And I think it’s pretty cool that [companies] like Winnebago and Polaris [are] buying boat companies. It’s not a surprise; they see that there’s potential there. You see a lot of people entering the marketplace, and you realize that marine is a space with a lot of potential.

What can the industry do to improve retention?
Communication is a big thing. Understanding the experience that people are having is critical. You may know we set up an online community called Ripl [established] by Lauren Beckstedt, our chief marketing officer of Boat Group and business acceleration. We interact with [this community] all the time. We encourage them to tell us what they like and what they don’t like, where the pain points are, what’s their relationship with the dealer, what do they like about the boats, and what they’d do differently. So I think we need to just keep listening and learning as we go forward.
Luckily, we have new tools to be able to do that. It used to be, you did a survey every year — that’s not very dynamic, right? Especially when things are changing so much. But if you can get out there and get responses in hours, it’s a super-cool thing to do.
The industry is riding high. What concerns you the most?
I think we just need to keep evolving as quickly as everybody else is being forced to evolve. I go to sleep every day thinking, What did I do today? What did we do today that is going to move the industry forward, or move the company forward? You need pace and you need momentum. You need new ideas. It’s not something that worries me; it’s something that excites me. If you stop, you die, right? We need to keep moving. “Get off the X,” is what people say.
Brunswick has been exceptional at executing ideas through innovation. Is that just the nature of the way the company is structured? What did you change as CEO?
I think we have a great team. One of the things as a CEO … your first job is to build a team. Make yourself redundant, right? That’s the aim. We built a team full of people in their early 40s or late 30s. They have tons of runway.
Part of the secret is [that] people are going to innovate. You want people innovating around things that are interesting to you, your industry and your company. We used to be a company that innovated a lot on the inside, but we’re not necessarily connected to early-stage companies or academia as much as we are now. So we leveraged all of their great ideas and, I don’t think we’re smarter than other people, but we do know how to organize, and I think you can leverage all those smart people. … We currently have 20 investments in early-stage companies in industries that we think are going to be relevant to us, or technologies relevant to us, or business models relevant to us. It could be around ACES. It could be around something else, but now we have [these] businesses interested in doing something innovative for us. And with i-Jet, instead of just having us, now we have 50 students interested in innovating for us, so the leverage just gets enormous.
Regarding strategic moves in the Boat Group, how long have you been working on the Revo project behind the scenes?
A couple of years, I would say. We needed to do some things with our existing portfolio. Whaler’s always been really strong, we’re bringing out the new Heyday wake boat, and the 370 Sundancer was a new look for Sea Ray, but we really liked the idea of just bringing more people in and maybe marrying that up with some of the electrification stuff that we’re doing.
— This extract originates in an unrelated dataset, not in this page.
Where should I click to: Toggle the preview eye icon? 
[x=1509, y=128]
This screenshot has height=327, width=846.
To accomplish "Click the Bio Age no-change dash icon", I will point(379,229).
Regarding electrification, will Revo boats be exclusively e-powered?
I think there’s an overlap, I would say that. I wouldn’t say it’s necessarily an exclusive marriage, but certainly there’s a clear overlap in the type of vessel the Revo will be and the usage of electric power.
Do you see Freedom as an incubator, as a place to build electric infrastructure for the next wave of boaters who want it?
Yes. I think the Revo boat line can work for Freedom, certainly. I think over time with Freedom we’ll evolve the portfolio boats that we put in there. You can see Heyday working really well with Freedom as well. You can see some specialization going on.
On the electrification question, where [it] has really penetrated, so far, is in centrally managed fleets. So we don’t have a lot of infrastructure for electrification right now — we certainly have none, at least in terms of high-speed charging and marinas, right? So how can you get over that? Get people who bring their boats back to the same place every night, and that’s the Freedom Boat Club. So we don’t need infrastructure everywhere. So you can think about that for electrification, which is really interesting: recharge the boats up overnight.
You can also think about it for things like carbon-neutral fuels. [They’re] still in their infancy, but they’re interesting. It’s probably going to be difficult to distribute them to every marina in the company, but you could distribute them to Freedom Boat Club marinas. So I think this whole idea of centralizing the infastructure and focusing it, then have boats go out and then come back the same day and get refueled, gassed, charged, whatever it is, is fundamentally going to be really helpful to us.
Anything on the advanced driver-assistance system that’s supposed to come down the pipeline this fall?
We’re still on track with that. The first system that we’ll bring out is more of a vision-assistance system. It will not be directly connected to the control system of the boat. It’s designed to help the operator understand the environment more. But we’re working right now on a system that is coupled to the control of the boat, and we don’t think it’s too far away. You may have seen that we recently signed a partnership with Carnegie Robotics. Carnegie’s a great company, headed by the former head of Uber’s self-driving activity.
Do you get out boating much?
I have a Boston Whaler 405 Conquest. I’m in Chicago. Our corporate headquarters is in the northern suburbs of Chicago; my boat is in a harbor in downtown Chicago.
I don’t know if you know Chicago, but the Navy Pier is one of the big tourist spots. And then Lake Michigan harbor is just below that. A lot of the restaurants in Chicago will have a frontage on the river, so you can pull up, dock and go to eat. Then we go out on Lake Michigan.

How important for you, personally, is that time on the water?
There’s clear science around what water does for people, and just being near the water, being on the water, it’s clearly helpful to your mental state, it’s helpful to clear your mind a lot. Certainly that’s part of it for me, but honestly, it’s very difficult to talk about the technology, to talk about business models, unless you live it to some extent yourself. I happen to live it in a very privileged way with a really nice Boston Whaler. But on the other hand, everything that’s on here is on my boat. So I know how to use it. I know what works really well for me, what’s really useful.
How old are your kids?
They’re 23 and 27, one of each. They’ll come down. They’ll bring their friends down. We’ll go out. We’ll come back and our slip is very close to the city, so we can sit on the back with a glass of wine after dark. Even if you don’t want to go out, just go and sit on the boat and you watch the world go by, which is a nice thing do to.
What’s your ideal day or weekend on the water?
First of all, we’ve got to have family and some friends out there. I think that’s a big deal. And then, I don’t know, make a plan, I guess. A bit of lake boating, maybe a bit of river boating. You get back, you’re a bit sweaty, you’re a bit tired, you’re dark, crack open a bottle of wine.
Any last thoughts about Brunwsick?
We’re attracting a lot of talent right now. We won a lot of awards recently. Forbes named us the best engineering and manufacturing company to work for in the U.S. To think of a marine company to be in that position, ahead of Google and Apple and everybody else, is pretty incredible. Second year in a row, we won Forbes’ best places to work for women. I think it’s a signal to people of the kind of culture that we have that attracts the best talent. We have people approaching us. We just hired two people from electric vehicle companies who decided that we were the better bet. That’s a cool thing.
We’re hiring perception engineers who did work on autonomy in automotive, who decided that we have a cooler opportunity. I think we can compete at least on level terms right now, in a way that maybe historically we haven’t been able to, which for me is very exciting.